Preparation of E. coli culture for electron microscopy

Escherichia coli was grown in TSA for 18 h after which a single colony was inoculated into Tryptic Soy Broth aseptically and incubated at 37 °C on a shaker for 18 h. After this, an inoculum equivalent to a McFarland No 1 standard (3.6 × 10⁸ cfu/mL) was prepared from the 18 h culture. Prior to this, TSA was prepared, and 5 mL of the molten agar was gently poured into 35 mm diameter sterile tissue culture plates to form a smooth and evenly spread surface and allowed to solidify in a sterile environment. The 35 mm agar plates were inoculated with the appropriately adjusted E. coli suspension which were spread evenly on the agar surface with a sterile glass spreader.
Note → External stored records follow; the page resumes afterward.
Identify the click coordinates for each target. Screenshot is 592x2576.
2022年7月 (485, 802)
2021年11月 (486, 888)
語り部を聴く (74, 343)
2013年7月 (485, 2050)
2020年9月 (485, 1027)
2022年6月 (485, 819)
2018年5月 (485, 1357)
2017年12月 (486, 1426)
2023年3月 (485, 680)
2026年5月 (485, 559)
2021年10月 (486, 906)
The plates were then incubated at 37 °C for 12 h under aerobic conditions. The plates were divided into two groups. Plates in group one was flooded with 100 μl of E. zeyheri extract while those in group two were flooded with the extract of S. legatii, both at 0.04 mg/mL in acetone. This concentration represented the minimum inhibitory concentration of the extracts on the test bacterium in our previous study. One plate was flooded with 100 μl of 50% acetone to represent the solvent control. One plate also served as the untreated control, while another was treated with 100 μl gentamicin (1 μg/mL) as positive control. The plates were then incubated under aerobic conditions at 37 °C. After 0, 3, 6, 12, and 24 h, separate plates were removed from the incubator and flooded with 1 mL of 2.5% glutaraldehyde in 0.075 M phosphate buffer solution (pH 7.4) to fix the samples for 60 min. The bacterial biofilms were then collected from each plate using sterile loops and transferred into 2 mL microcentrifuge tubes containing 1.5 mL of 0.5% glutaraldehyde in order to fix the cells for 1 h. Glutaraldehyde was removed with a pipette and the cells were washed thrice with 0.075 M sodium buffer for 10 min each. The samples were then fixed with osmium tetroxide (OsO₄, Merck, Darmstadt, Germany) in a fume hood for 30 min. Osmium tetroxide was removed and the cells were rinsed three times with the sodium phosphate buffer. Dehydration was done with increasing ethanol concentrations of 50, 70, 90 and 100% for 15 min each. The 100% ethanol step was repeated three times before preparation for scanning and transmission electron microscopy.